Nuclear emergency: Ukraine shuts down its largest nuclear power plant after accident

Oliver Carroll | The Independent

Prime Minister calls for the truth as electrical fault revives memories of Chernobyl

Prime Minister calls for the truth as electrical fault revives memories of Chernobyl

Ukraine shut down one of the six reactors in its most powerful nuclear power plant today – for the second time in a month – because of an apparent electrical malfunction.

The Zaporizhia nuclear plant’s website insisted that radiation levels in the area remained normal after the sixth reactor was “disconnected from the grid by the generator’s internal defence mechanism”.

An official statement said the plant was “operating at 40 per cent power… The reasons for the outage are being investigated”.

A short-circuit in the same power station’s third reactor contributed to power cuts across Ukraine earlier this month. The Zaporizhia plant, in the south-east of the country, is Europe’s largest and the fifth most powerful in the world. It generates 40 per cent of Ukraine’s nuclear power and switched on its first reactor in 1984. The Prime Minister, Arseniy Yatsenyuk, noted the previous outage during one of his Cabinet sessions, urging ministers to tell the truth about “the accident”.

His words did not go unnoticed. The term “accident” was, after all, the word used by the Soviet newspaper Izvestia when it reported on the Chernobyl disaster in Ukraine – four days late – on 30 April 1986. By then, most of the residents of towns neighbouring the plant had been evacuated – weak, stunned, and later, largely forgotten.

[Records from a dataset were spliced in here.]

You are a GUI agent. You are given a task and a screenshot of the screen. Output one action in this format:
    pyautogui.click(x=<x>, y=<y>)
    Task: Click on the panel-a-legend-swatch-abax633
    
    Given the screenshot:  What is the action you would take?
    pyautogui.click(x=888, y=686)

The parallels with today’s conflict-torn Ukraine are obvious. But Sergei Shimchev, a press officer for the Zaporizhia plant, said it would be an “major exaggeration” to describe either recent event as a significant nuclear incident.

“The latest shutdown would be zero-rated on the International Nuclear Event Scale,” said Mr Shimchev. “In peacetime, outages of this kind would be ignored and absorbed, but now the loss of one million kilowatts of power becomes a big issue.”

Irregular and infrequent coal supplies from industrialised zones caught up in the conflict has reduced energy production in Ukraine. About half of its coal-fired power stations are said to need emergency repairs, and reserves are at about one third of their usual winter levels. Many towns and cities have experienced blackouts though, so far, lights have been kept on in the capital, Kiev.

While fighting in the east is at its lowest level for some time, the crisis has taken on a new dimension following a series of bomb attacks by pro-Russian rebels in cities controlled by the Ukrainian military. This has led many to question the defences of the Zaporizhia plant, as it is relatively close to the conflict zone.

In May, the power station was the backdrop to an armed confrontation between men from Right Sector – the pro-Ukrainian paramilitary force – security guards from the plant and police. The Right Sector force said it had come to remove “pro-Russian” agitators who, it claimed, had been operating inside the plant.

Taras Bilka, a local journalist who witnessed the standoff, told The Independent the Right Sector group was surrounded by police and guards at a checkpoint on the edge of a nearby town. After four hours of talks, the men were disarmed.

The plant is said to be protected from armed disruption, and it works closely with police and military to avoid problems developing. A spokesman said: “Whether it is peace or war time, we are constantly on the look out for terror activity.”